Are COVID-19 patients with autoimmune disease at higher risk of adverse outcomes?

Patients with COVID-19 who also have an autoimmune (AI) disease are not at increased risk of intensive care unit (ICU) admission, intubation, or death compared to controls, a study has found.

“[W]e found that among patients hospitalized with COVID-19, individuals with AI disease and those on chronic immunosuppressive therapy did not have an increased risk of adverse events, such as ICU admission, intubation, and death,” the researchers said.

This retrospective cohort study included 186 patients with COVID-19 admitted to hospitals between 1 March 2020 and 15 April 2020 at the New York-Presbyterian Hospital/Columbia University Irving Medical Center. Of these, 62 had AI disease and 124 were age- and sex-matched controls.

A composite of ICU admission, intubation, and death was the primary outcome, while time to in-hospital death was the secondary one. The researchers obtained baseline demographics, comorbidities, medications, vital signs, and laboratory values. They used conditional logistic regression and Cox proportional hazards regression to assess the relationship between AI disease and clinical outcomes.

COVID-19 patients with AI disease were more likely to have at least one comorbidity (87.1 percent vs 74.2 percent; p=0.04), take chronic immunosuppressive drugs (66.1 percent vs 4.0 percent; p<0.01), and have had a solid organ transplant (16.1 percent vs 1.6 percent; p<0.01). No significant differences were seen in ICU admission (13.7 percent vs 19.4 percent; p=0.32), intubation (13.7 percent vs 17.7 percent; p=0.47), or death (16.1 percent vs 14.5 percent; p=0.78). [J Rheumatol 2021;48:454-462]

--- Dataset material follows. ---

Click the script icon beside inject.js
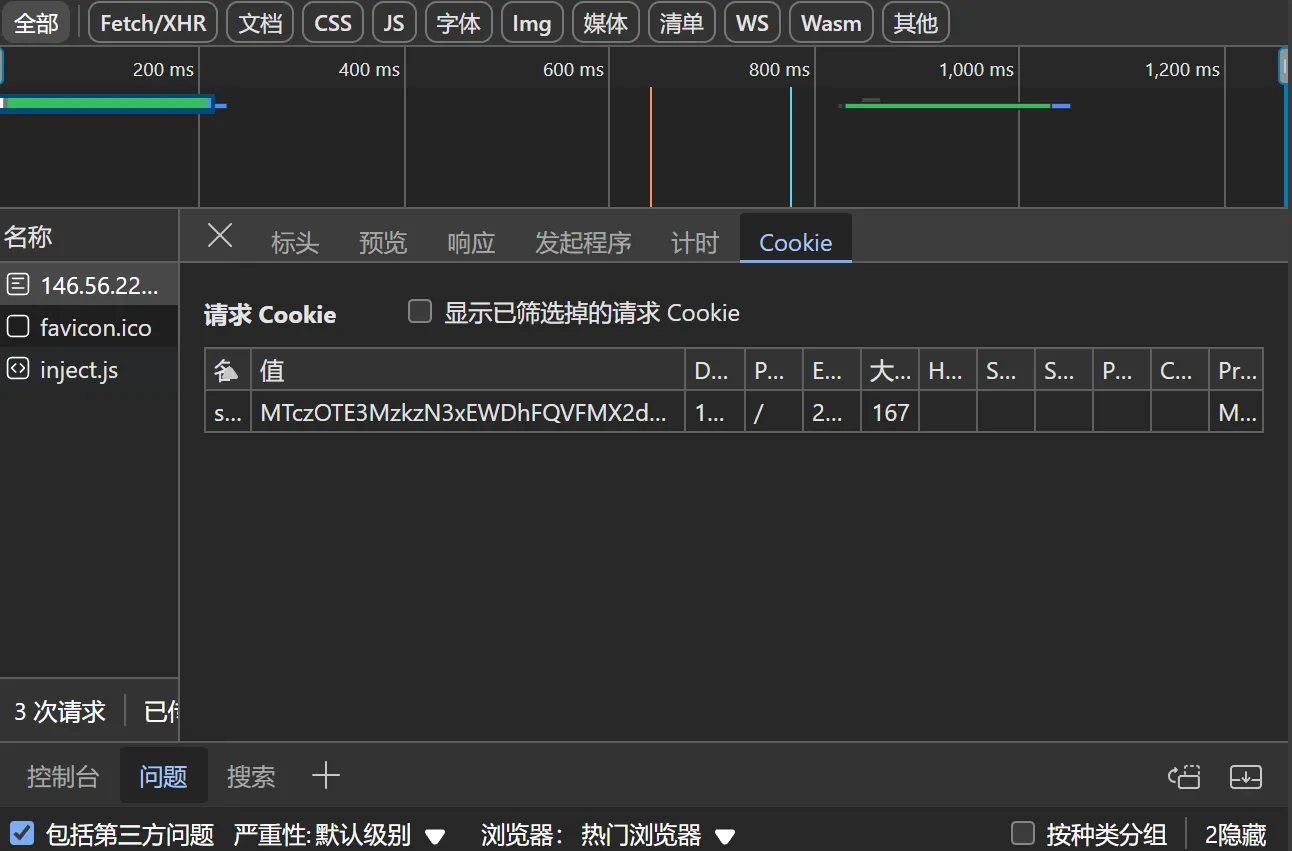Screen dimensions: 1292x851 click(x=17, y=369)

Multivariable analysis revealed no increased risk for a composite outcome of ICU admission, intubation, or death (adjusted odds ratio, 0.79, 95 percent CI, 0.37–1.67) among COVID-19 patients with AI disease. On Cox regression, no association was found between AI disease and in-hospital mortality (adjusted hazard ratio, 0.73, 95 percent CI, 0.33–1.63).

“On admission, individuals with AI disorders had similar symptoms, vital signs, and laboratory values, including those suggestive of cytokine storm, compared to their matched controls,” the researchers said, noting the similarity to findings observed by D’Silva and colleagues in their study. [Ann Rheum Dis 2020;79:1156-1162]

“Patients with AI disease, however, were more likely to receive corticosteroids (CS) during their hospital course, which was largely driven by the continuation of their home CS regimens,” they added.

Notably, the researchers found that inpatient initiation of CS or hydroxychloroquine therapy could induce adverse outcomes, although this could likely serve as a marker of disease severity as higher acuity patients were predisposed to receive these medications.

In the assessment of disease outcomes, recent studies reported a higher risk of respiratory failure among hospitalized COVID-19 patients with rheumatic disease. [Ann Rheum Dis 2020;79:1156-1162; Ann Rheum Dis 2020;79:1007-1013; Gastroenterology 2020;159:781-783]

The current study found no differences in the risk of intubation, death, or ICU admission between AI disease patients and controls. Additionally, after adjusting for smoking and comorbidities, as well as the clinically relevant variables of race/ethnicity and body mass index, patients with AI disease were not at higher risk for the composite outcome than matched controls. [Lancet 2020;395:1763-1770; Clin Infect Dis 2020;71:896-897; N Engl J Med 2020;382:2372-2374; Am J Prev Med 2020;59:137-139; J Racial Ethn Health Disparities 2020;7:398-402; J Infect 2020; 81:e110-111]

“Additional research is needed to better characterize the management of individuals with AI conditions in the context of COVID-19, particularly with regard to the use of additional immunosuppression in the inpatient setting,” the researchers said.